• **Text provided**
* start *

On The Rocks is Sofia Coppola's overall best film in quite a long time, and it ranks right up there among her best works ever.

Film Review: On the Rocks

Film Reviews

On the Rocks
Director: Sofia Coppola 

American Zoetrope
In Theaters 10.9
Streaming on AppleTV÷ 10.23

When Francis Ford Coppola announced that he was releasing a new cut of The Godfather, Part III to be released in theaters and on digital, I couldn’t help but think: What an amazing opportunity he has found for a passive aggressive punishment of his daughter Sofia for being more much more successful and relevant a filmmaker than he is at this point. But if Lost in Translation was a spectacular example of a phoenix rising from the ashes, then the writer-director’s latest film, On The Rocks, has such glorious and healthy plumage that there is no diminishing its beauty, nor its creator’s status as an artist.

* end *

• **Stored data**
* start *

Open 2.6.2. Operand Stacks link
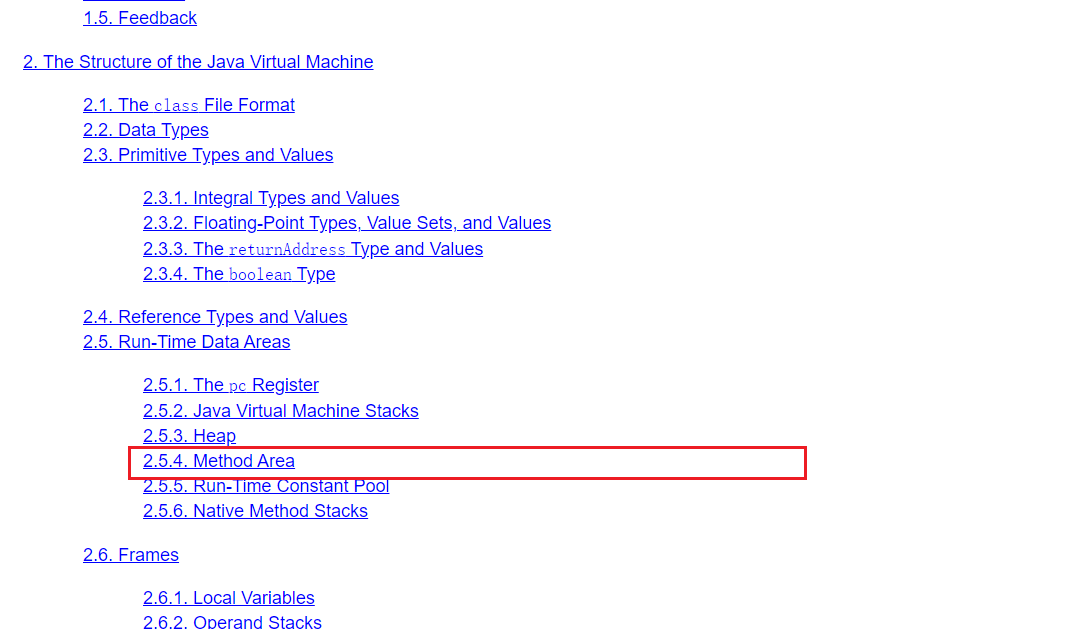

* end *

• **Work to complete**
• A. Rename "American Zoetrope" as "Zoetrope Studios" in the stretch of the On the Rocks review from "Film Reviews" through "as an artist.", and give that stretch back.
• B. Carry the On the Rocks review forward from its last sentence.
None of the data is needed here.

• **The responses**
• A.
Film Reviews

On the Rocks
Director: Sofia Coppola 

Zoetrope Studios
In Theaters 10.9
Streaming on AppleTV÷ 10.23

When Francis Ford Coppola announced that he was releasing a new cut of The Godfather, Part III to be released in theaters and on digital, I couldn’t help but think: What an amazing opportunity he has found for a passive aggressive punishment of his daughter Sofia for being more much more successful and relevant a filmmaker than he is at this point. But if Lost in Translation was a spectacular example of a phoenix rising from the ashes, then the writer-director’s latest film, On The Rocks, has such glorious and healthy plumage that there is no diminishing its beauty, nor its creator’s status as an artist.

• B.
Laura (Rashida Jones, Parks & Recreation) is an author and a happily married woman, living and working in New York with two adorable daughters and her husband, Dean (Marlon Wayans). But Dean is becoming oddly distant, working almost around the clock with his attractive assistant, Fiona (Jessica Henwick, Game of Thrones), and Laura is noticing little things are making her feel ill at ease. Reluctantly, she contacts her larger-than-life playboy father, Felix (Bill Murray)—who knows a thing or two when it comes to straying from your marriage vows—for his insights. Felix, immediately protective, is not only suspicious of Dean, but sees a chance to connect with his daughter.

I’ve enjoyed and admired all of Sofia Coppola’s films, some more than others, and while I thought that The Beguiled was fascinating and underrated, On The Rocks is her overall best film in quite a long time, and it ranks right up there among her best ever. It’s also the one most likely to appeal to mainstream audiences, but its accessibility should not be confused with lowered artistic aspirations.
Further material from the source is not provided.